In the world of supplements, protein powder is a very popular and formerly debated cornerstone. The qualities and effects of these proteins are always under close scrutiny. In this article, we will examine the properties and possible contraindications of protein supplements in order to identify the most effective ones.
Summary
- The Functions and Importance of Protein Powder
- Identifying the Best Protein Powder
- Biological Value B.V.
- Amino acid profile
- Fillers
- Flavourings, Sweeteners, Sodium
- Side Effects and Conclusions
The Functions and Importance of Protein Powder
Proteins are vital elements for our body, present in tissues such as bones, skin, hair and muscles. They are involved in the synthesis of hormones and the activation of crucial enzymes. Proteins are composed of amino acids, building blocks that can be produced by the body or absorbed through food, and are essential for the creation of protein units essential for health.
When the body requires more protein, protein supplements can be useful. These formulations separate the protein fraction from other components present in food. Protein powders provide the body with essential amino acids for protein synthesis, promoting the utilisation of endogenous proteins and activating catabolic processes for protein regeneration.
Protein powders are particularly popular among individuals who exercise, such as bodybuilders and weightlifters. These proteins support increased muscle mass, especially when taken after training, when muscles need nutrients for rebuilding. Furthermore, when combined with a proper diet, they can support weight loss and prevent muscle mass loss after the age of 60.

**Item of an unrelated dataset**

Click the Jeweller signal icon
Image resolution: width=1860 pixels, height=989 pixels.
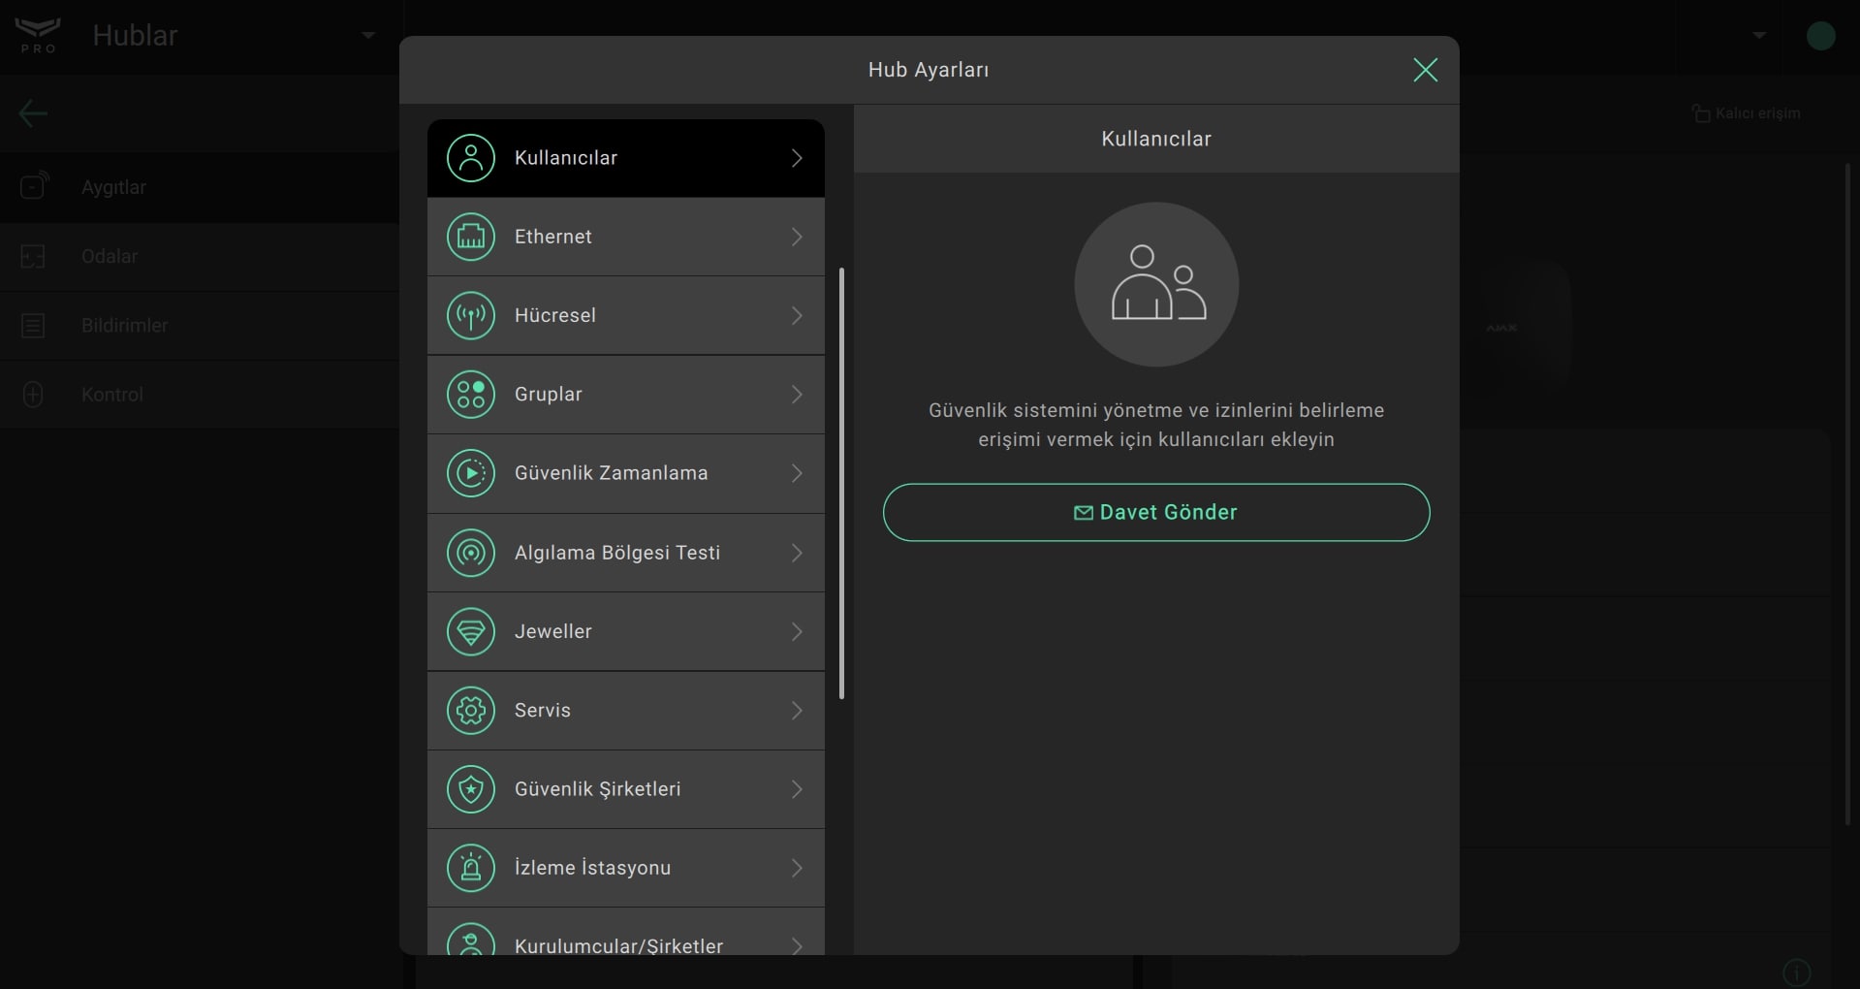[x=471, y=631]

Identifying the Best Protein Powder
Various types of protein powder can be distinguished according to:
- The source from which they are extracted;
- The digestion and absorption times that indicate the best time for intake;
- The technological processes used to produce them and thus their protein density (percentage).
Protein supplements in powder form can be subdivided into:
- Whey protein: obtained by curdling milk, they are rich in protein, amino acids and may contain cholesterol, fat and lactose. Processes such as microfiltration and ionic extraction make it possible to obtain concentrated, isolated or hydrolysed proteins, the latter having a lower content of undesirable elements, such as cholesterol and lactose.
- Egg protein: contains a broad amino acid spectrum and delays gastric emptying.
- Soy protein: isolated, they are sources of glutamine and branched-chain amino acids, recommended especially during muscle definition.
- Beef Protein: Less popular than the others, Beef Protein powder is an amino acid-rich, low-fat and low-carbohydrate protein source. Undergoing a hydrolysis process, they are easily digestible and contain no cholesterol (unlike solid foods) or sugar.
It is important to evaluate the effectiveness of protein supplements by considering parameters such as biological value, amino acid profile and the presence of fillers, sweeteners and flavourings.
Biological Value B.V.
The biological value, expressed numerically, takes into account the quantity, quality and ratio of essential amino acids. It identifies the effect of protein on protein synthesis, considering the nitrogen assimilated by the body.
Amino acid profile
The amino acid profile reveals the quality of a supplement. Some manufacturers may add amino acids to increase the protein quota, a practice called ‘protein spiking’, a dilution of total protein using cheap amino acids.
Fillers
Fillers improve solubility and flavour, but excessive doses can reduce quality. Thickeners and carbohydrate compounds reduce the ‘purity’ of the supplement.
Flavourings, Sweeteners, Sodium
Excessive sodium causes water retention. Sweeteners and flavourings improve taste, but some can cause discomfort. Natural sweeteners such as sucralose are preferable.
Side Effects and Conclusions
Protein powders are not harmful if consumed correctly. They can cause unwanted effects from intolerances or altered microbiota. It is essential to choose supplements with high protein concentrations and free of additives. Recommended doses are around 25-30 grams to maximise protein synthesis and maintain muscle mass.
Whey protein powder is an economical and environmentally friendly option (it re-uses a waste product from dairy production, whey) for those wishing to increase their protein quota.
Ultimately, to find effective and safe protein powders, consider the biological value, amino acid profile and added ingredients. Always read the label before use and, if necessary, consult experts for appropriate dosages, especially in the presence of specific disorders. Don’t rely on ‘make do’ manufacturers!